Perch Cigarette Card
During the school holidays, circa 1996, a number of different elements came together which led to me catching my first coarse fish; my first six, in fact.

In stereotypically traditional-style, all were perch caught on lobworms dug from the garden.

• On a Sunday bike ride with my dad, uncle and cousin to Pinkneys Green I discovered the clay pits and my old man told me that he used to fish them for tench when he was a boy. I remember those bike rides that summer fondly. Occasionally we’d stop at the pub and my dad and uncle even fell off their bikes a few times. Not that I realised at the time, but they were clearly both shit faced.
• I acquired a set of fish cigarette cards. No idea where these came from. Before this I probably didn’t know what coarse fish looked like.
• Whilst my Dad had stopped fishing and sold his all his gear. My friend’s Dad had stopped fishing and had tackle in his garage and lots of it, I can remember digging around the garage and finding all this gear pretty exciting.
• I rediscovered the rod and reel from when my Dad first took me fishing.

Friends were called, my Mum was begged for a lift and one morning we were away. Armed with end tackle half-inched from my Friend’s Dad’s garage, a tin of sweetcorn and some lobworms dug up from the garden the night before, a group of four intrepid young piscators arrived at the pond….

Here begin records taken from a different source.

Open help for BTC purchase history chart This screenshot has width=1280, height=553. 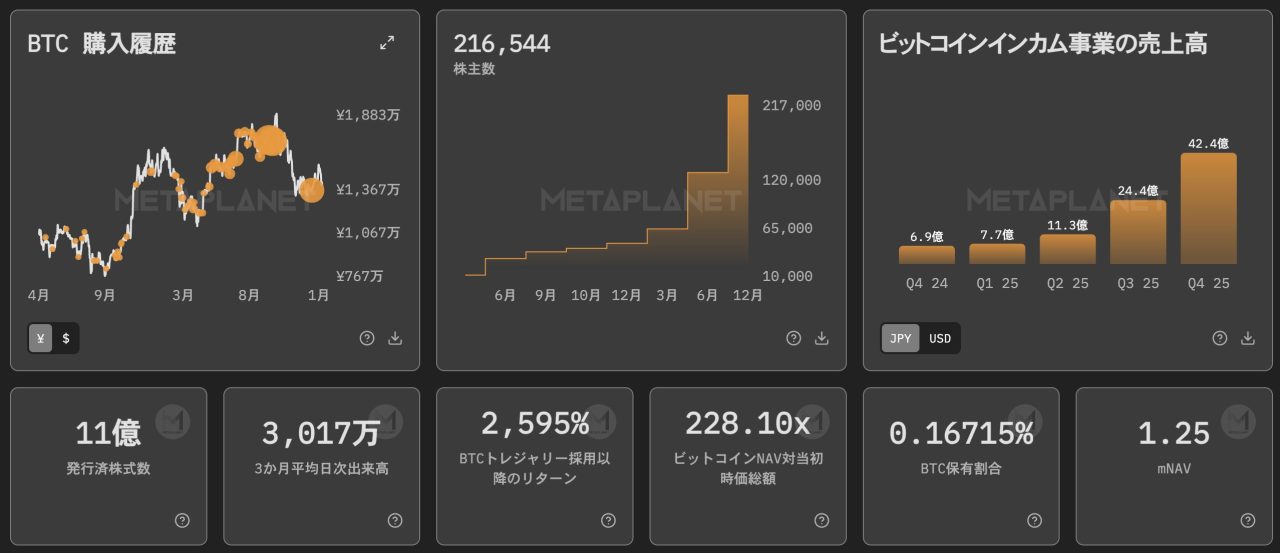pos(367,338)
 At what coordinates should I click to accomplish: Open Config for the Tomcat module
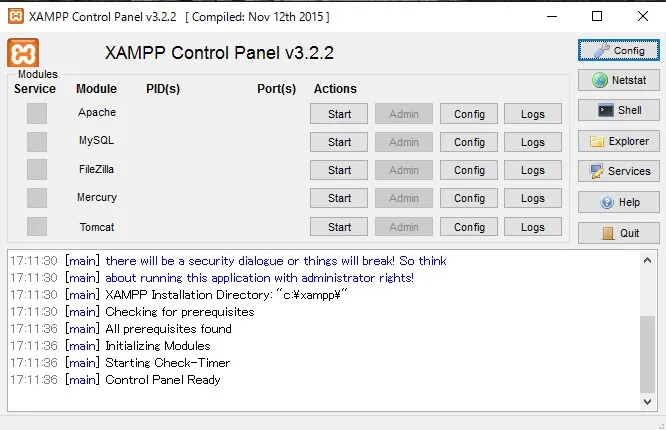pyautogui.click(x=469, y=227)
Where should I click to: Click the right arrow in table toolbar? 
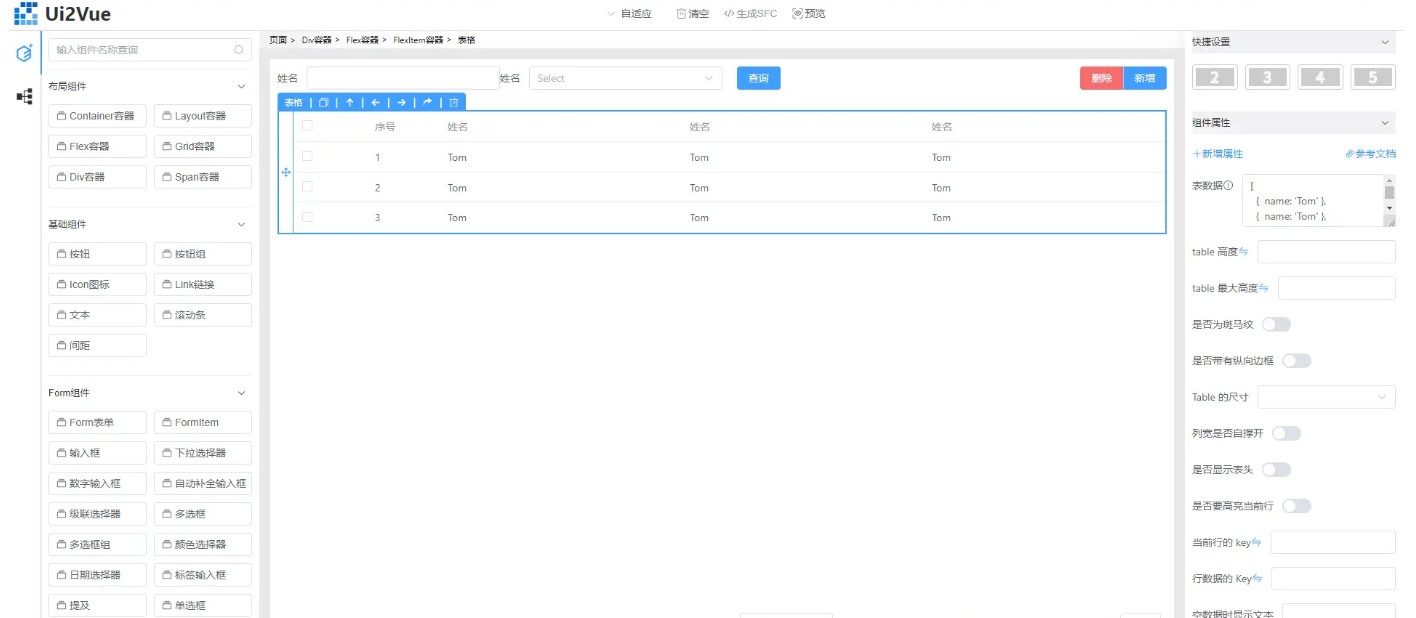[401, 102]
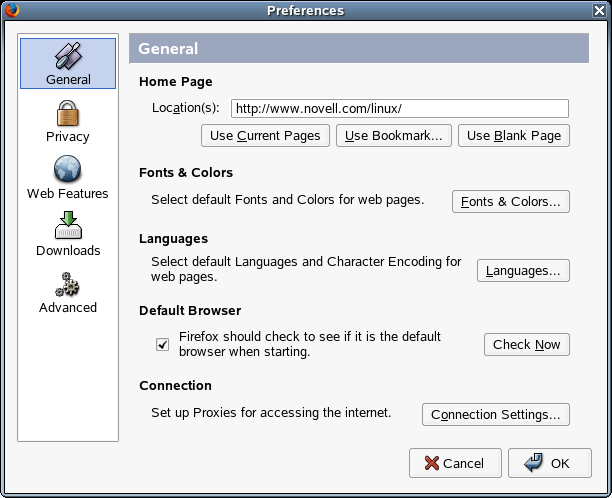Open the Languages... settings button

(523, 270)
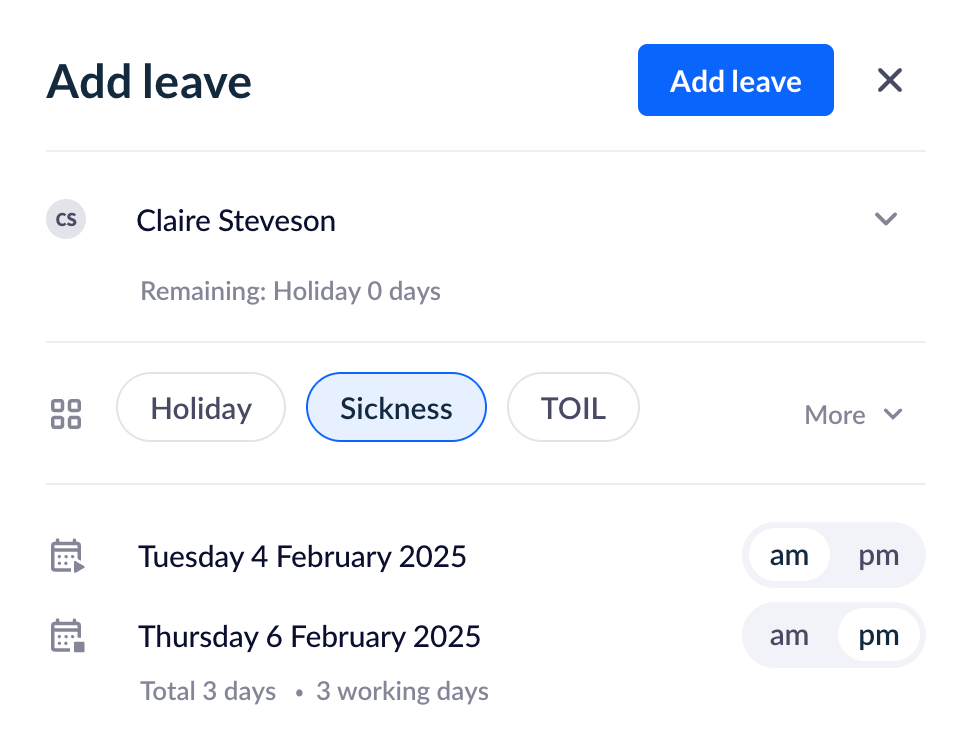974x730 pixels.
Task: Click the Remaining Holiday 0 days text
Action: pyautogui.click(x=290, y=291)
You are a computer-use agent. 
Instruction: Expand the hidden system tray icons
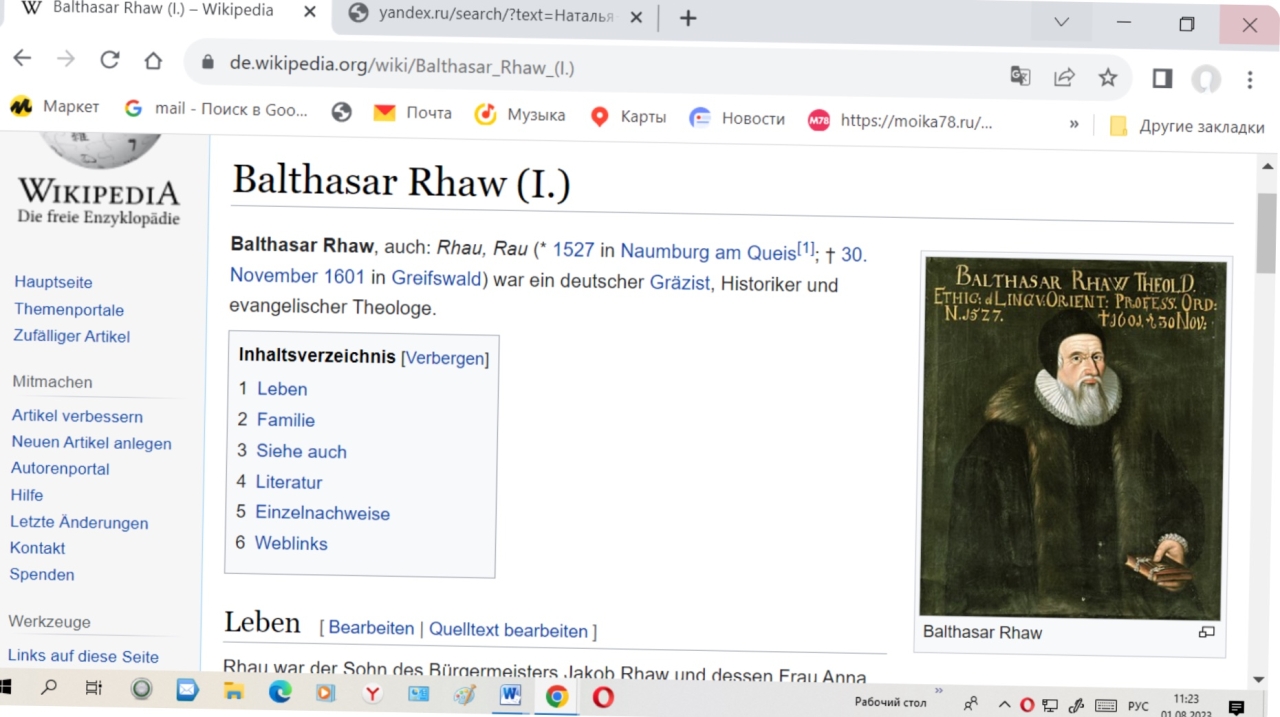pyautogui.click(x=1004, y=704)
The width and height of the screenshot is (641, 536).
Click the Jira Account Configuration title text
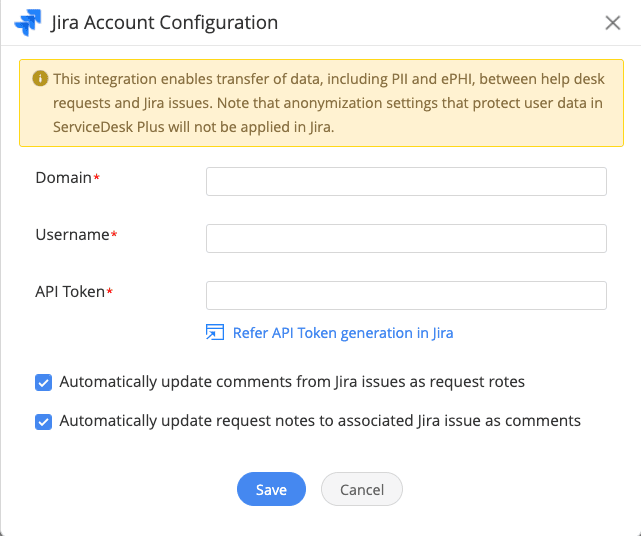point(164,22)
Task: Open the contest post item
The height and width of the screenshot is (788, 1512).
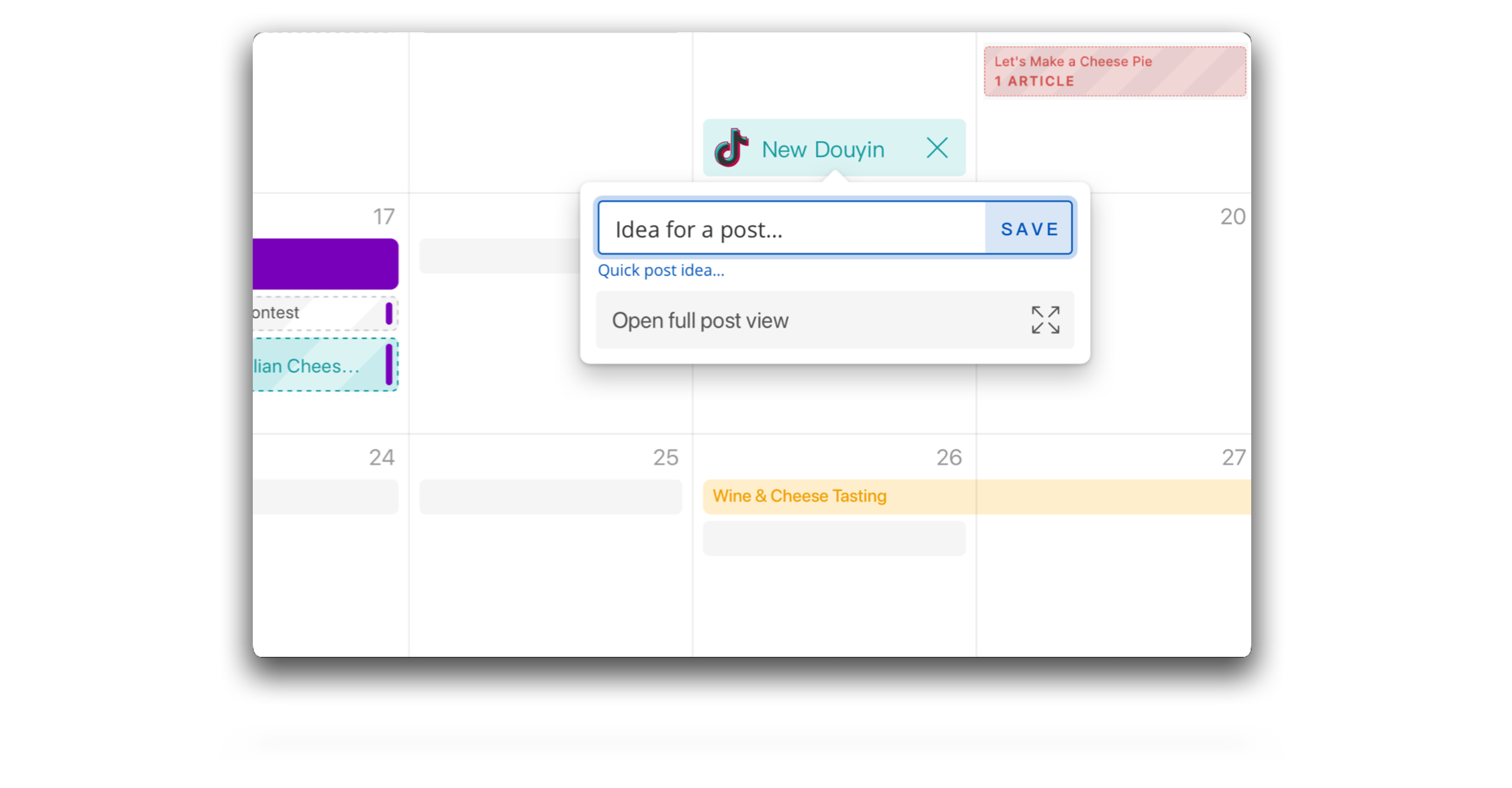Action: pos(326,313)
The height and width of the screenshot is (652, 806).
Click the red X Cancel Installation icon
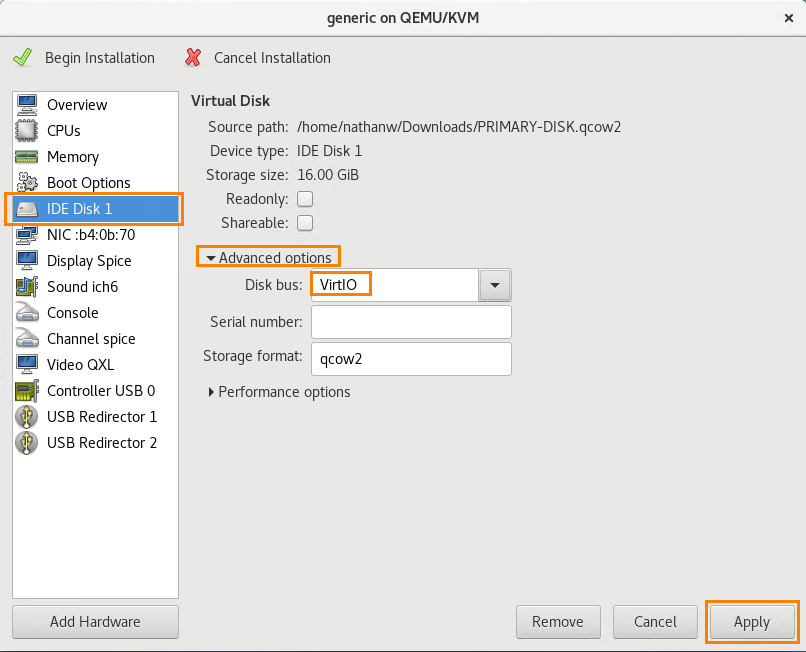click(x=193, y=58)
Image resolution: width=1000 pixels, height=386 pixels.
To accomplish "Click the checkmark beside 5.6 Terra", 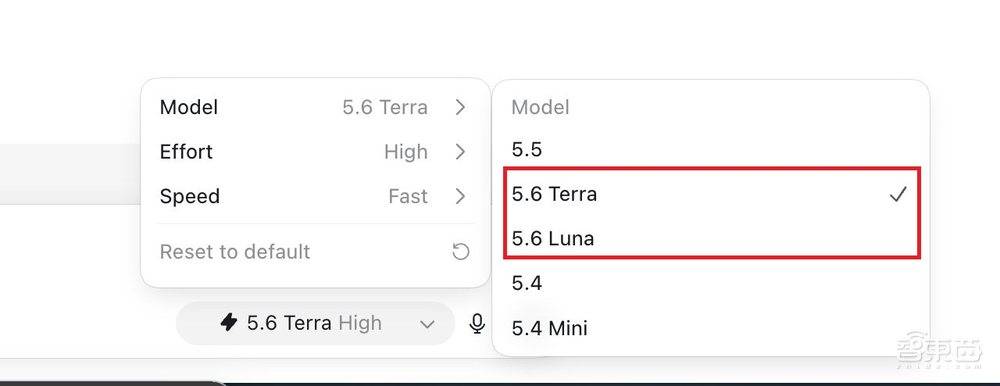I will 898,195.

The moment when the float slides off stops your heartbeat every single time and I can recall the first time so well even now. I wasn’t quite sure what the fish was but, fortunately armed with my cigarette cards our group ID’d it as a perch. I caught 5 more that day. Not to be too childishly smug but the other three lads blanked. When my Dad arrived that evening he plumbed the depth and sorted my rig out properly to try for a tench. I cast out into the pond and hooked another small perch, the fish tugged about and I recall seeing it in the clearer upper layers of the water before it was engulfed by an explosion. A pike had taken it and bit off the line in the process. You couldn’t make a more exciting end to the day up.